Wanting to build my own Virtual Network
When I was about 18 and living at my parents, my bedroom was full of old computers which I'd turned into servers and managed to wire up using a BNC network and HowTo's printed out on the college computers... I didn't have internet access. I tought myself TCP/IP networking through trial and error, compiled QMail and DJBDNS, figured out Apache, SAMBA and later, when I managed to get an internet connection I built a Firewall from OpenBSD! Doing this gave me a firm grasp of the lower level technology which makes the connected world we love, run.
Later on virtualization appeared, again I was compiling but this was Xen Hypervisors and had a small virtual network but it didn't really scale very well on the old machines of the day.
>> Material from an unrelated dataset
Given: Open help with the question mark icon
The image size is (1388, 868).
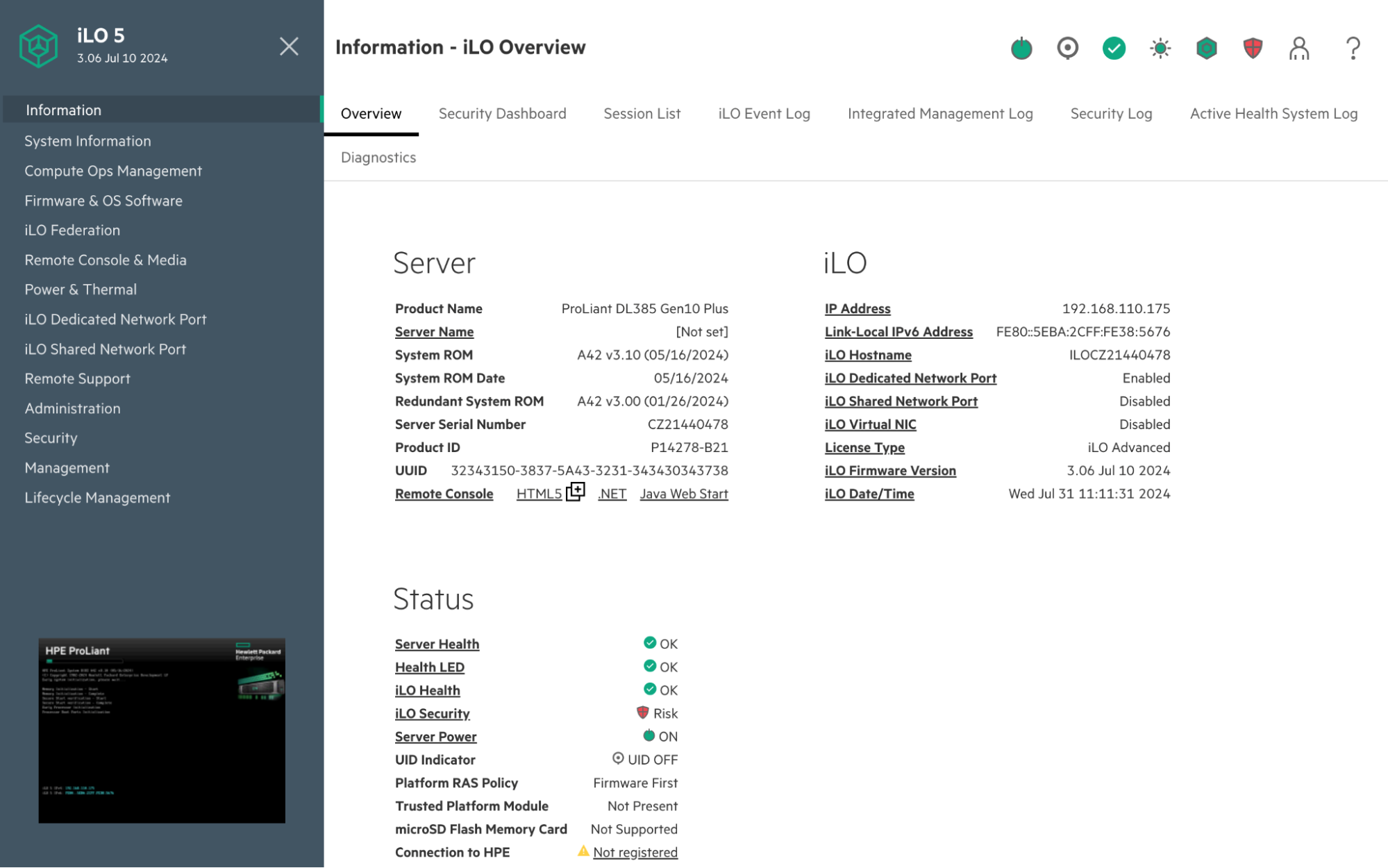Looking at the screenshot, I should pyautogui.click(x=1353, y=48).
Somewhat recently I discovered Vagrant and have been provisioning using Ansible, which is awesome but now as a professional software developer I find myself wanting to run many many servers, some are for development and others like SubSonic should run all the time.
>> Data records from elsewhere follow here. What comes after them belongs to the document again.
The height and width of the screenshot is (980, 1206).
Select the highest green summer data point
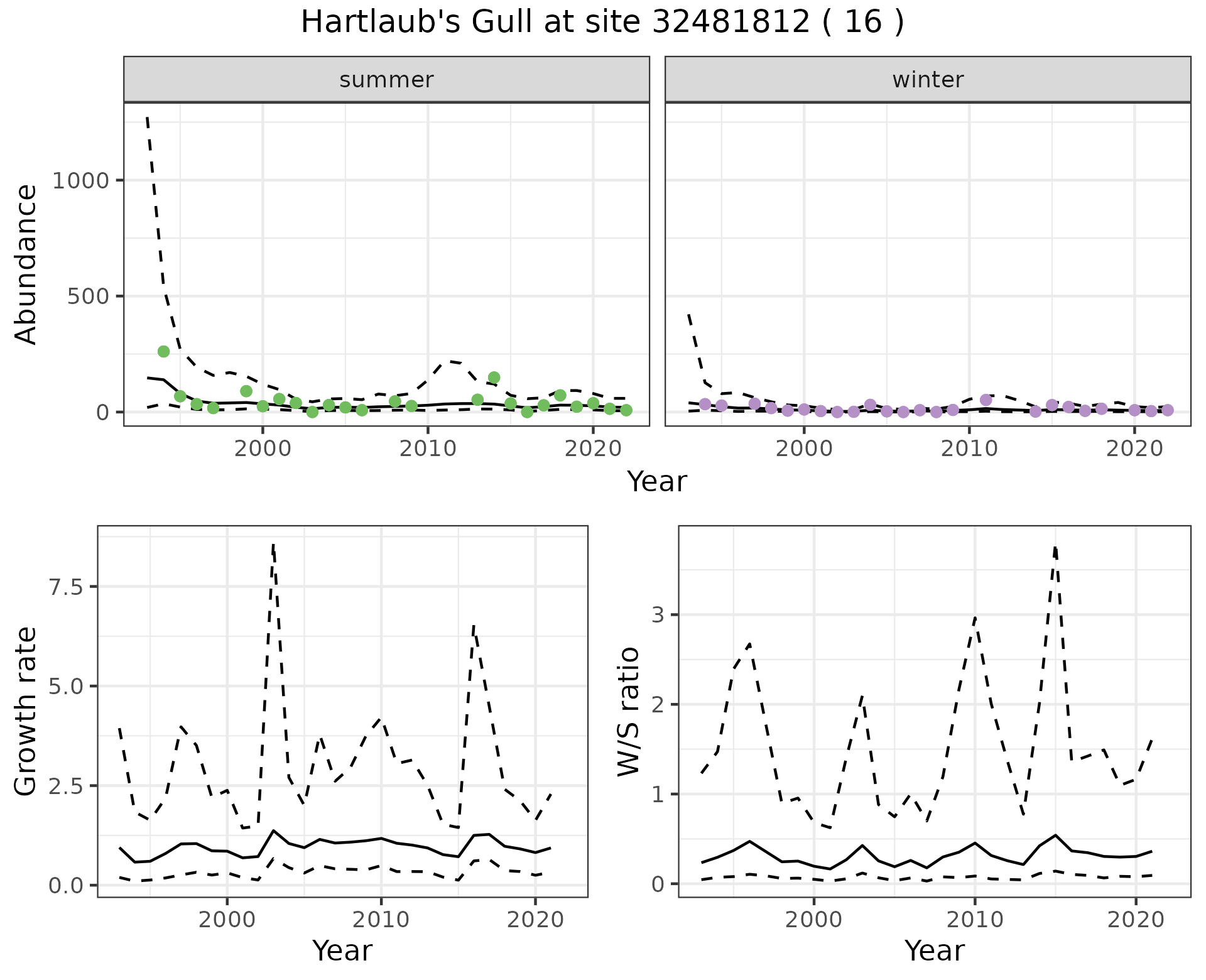(163, 351)
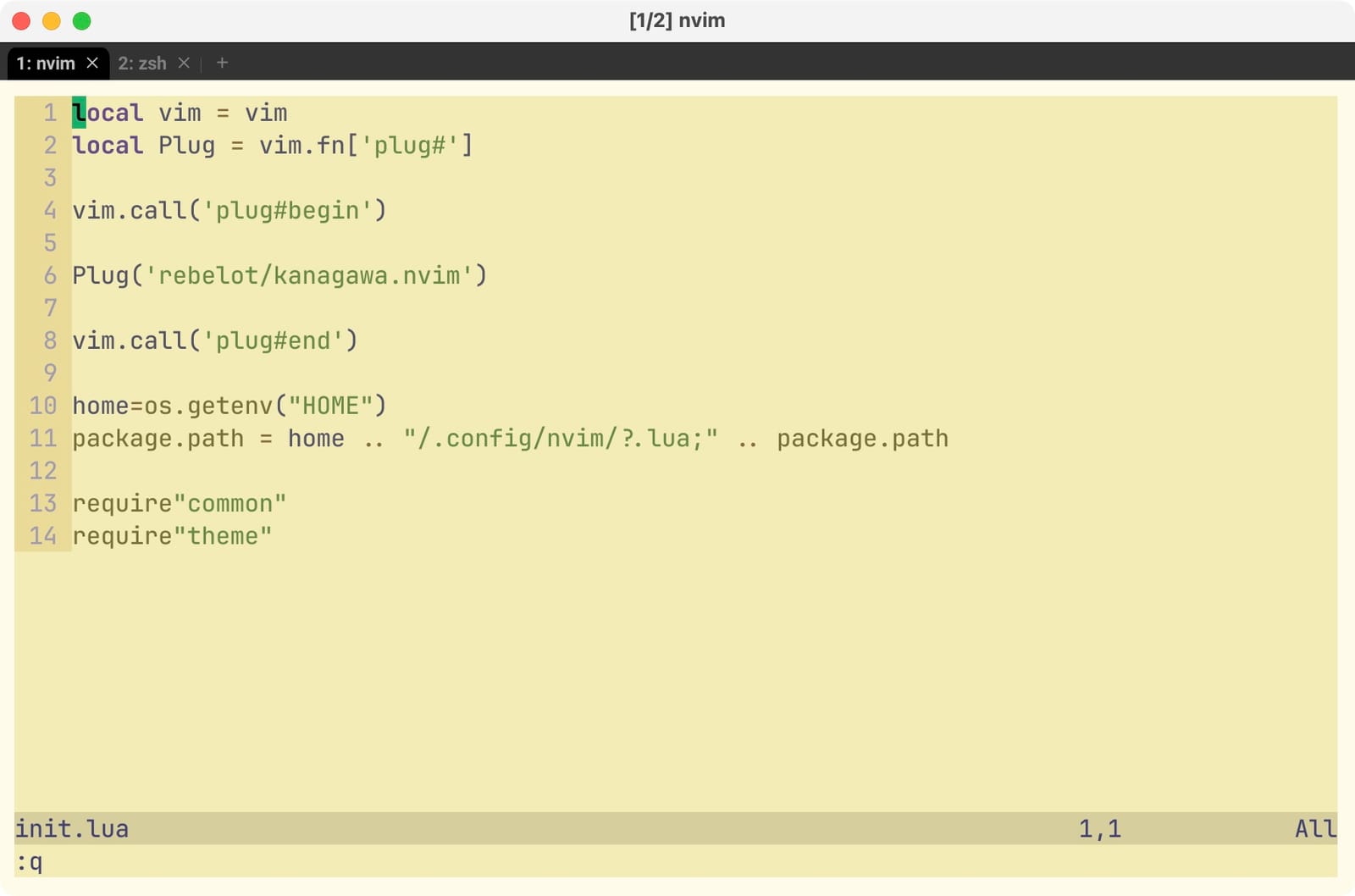
Task: Click the word 'require' on line 13
Action: coord(122,503)
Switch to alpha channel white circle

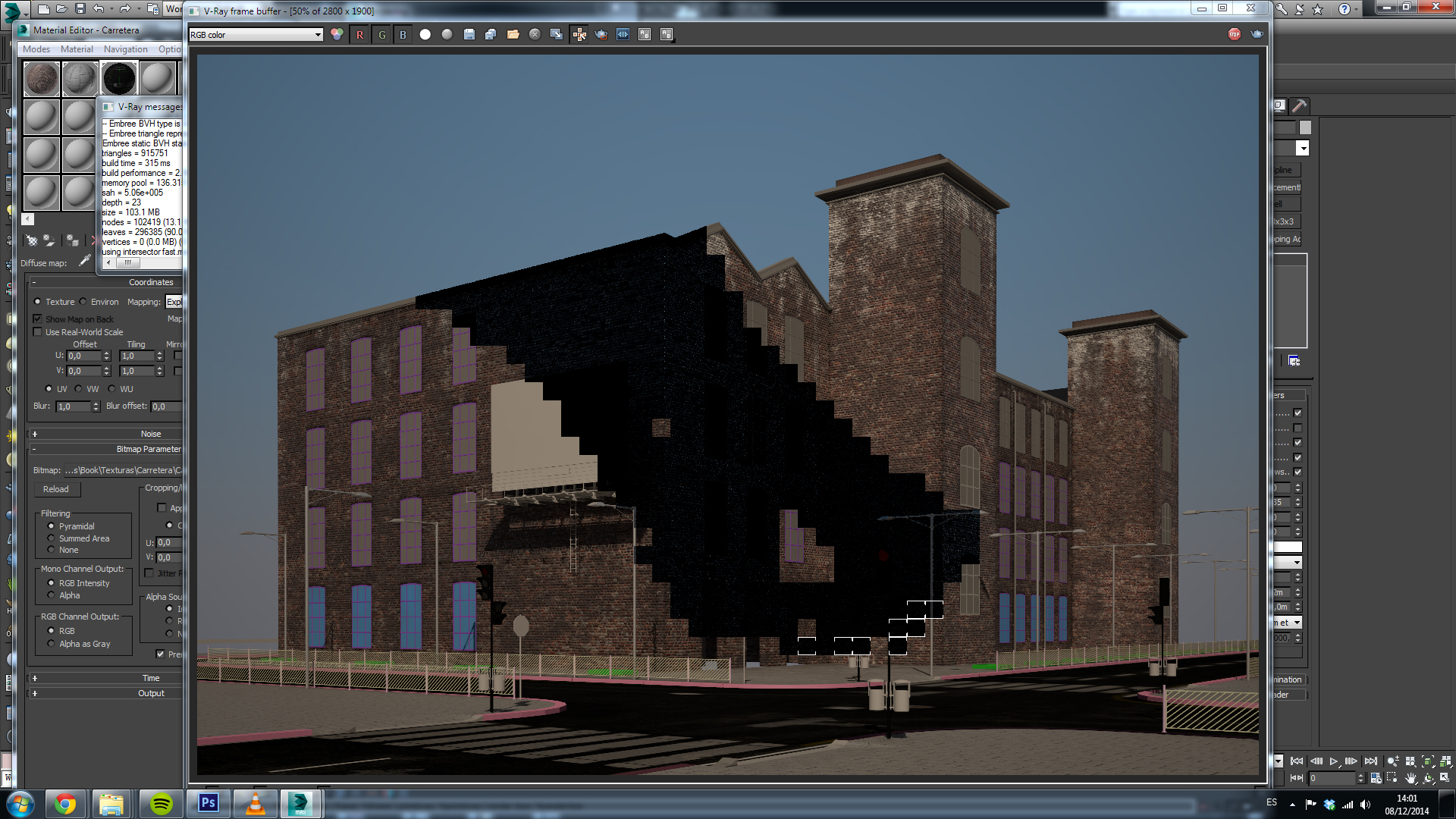tap(425, 35)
This proliferation of smaller development servers and longer running services which I and my wife sometimes rely on has caused me to start to use Docker, but the thing that bothers me is there's not really a way to tie all the bits together. What I want to have is an automatically managed DNS name that points to my SubSonic installation and not have to remember a silly port.
In researching this I found an amazing blog post by Jason Wilder where he's using the Docker API to trigger builds of Nginx configuration files. He has even created a Dockerized version so if you can get get 'subsonic.yourdomain.com' to resolve to the Nginx installation it will proxy it through to the real Docker running the real service. The only thing that's required for this awesomeness is to include VIRTUAL_HOST
and VIRTUAL_PORT
environmental variables to Docker when launching the service... Very easy when using docker-compose (a working configuration file looks like this). This is perfect because configuration is stored in exactly the place where configuration should be stored, where the service is described.
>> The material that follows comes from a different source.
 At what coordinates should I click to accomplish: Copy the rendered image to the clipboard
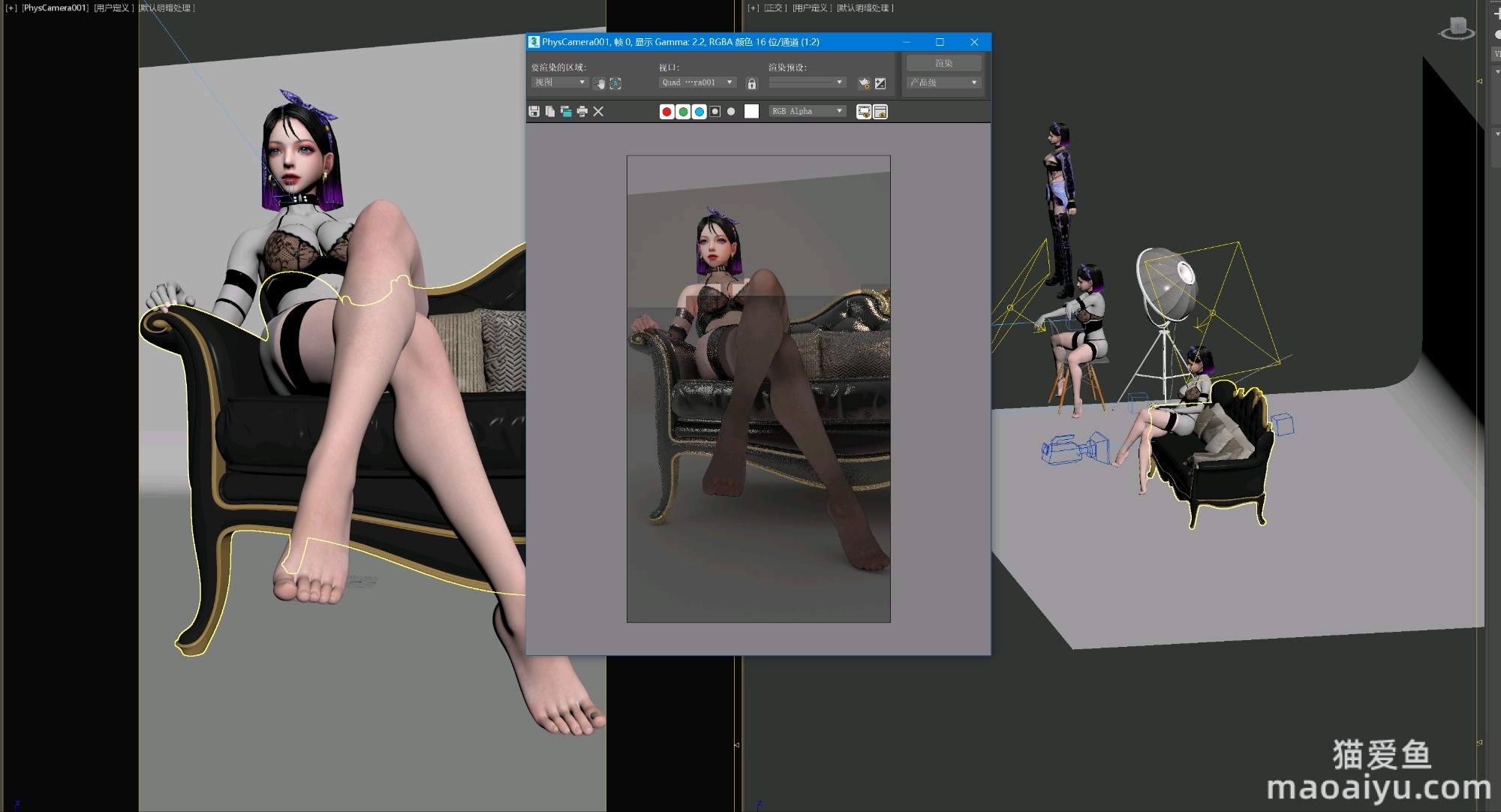click(550, 111)
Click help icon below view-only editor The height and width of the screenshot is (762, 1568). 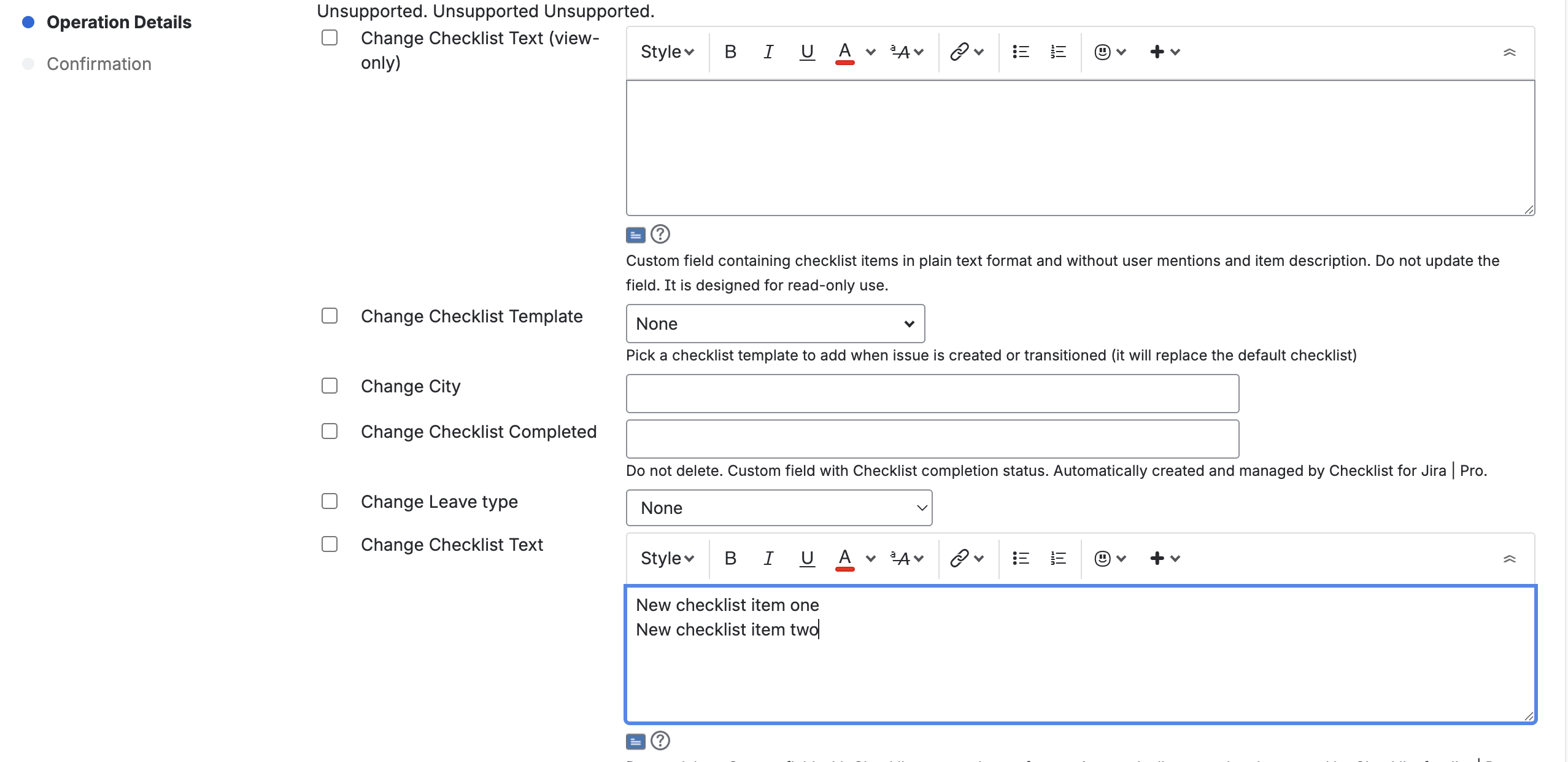point(660,234)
The only thing that's required to do is get the DNS resolving... Well I played with an installation of maradns for a bit, and in of itself it worked really well. The problem was that I didn't really understand what Ubuntu is doing with the /etc/resolv.conf
file and I couldn't get it to talk to the port maradns was running on so I gave up that idea. In the end I created a really hacky bash script which is using lots of stolen tech from Jason Wilder to squirt 127.0.0.1 host.yourdomain.com
's to the bottom of your /etc/resolv.conf file. It's dirty, but it does work.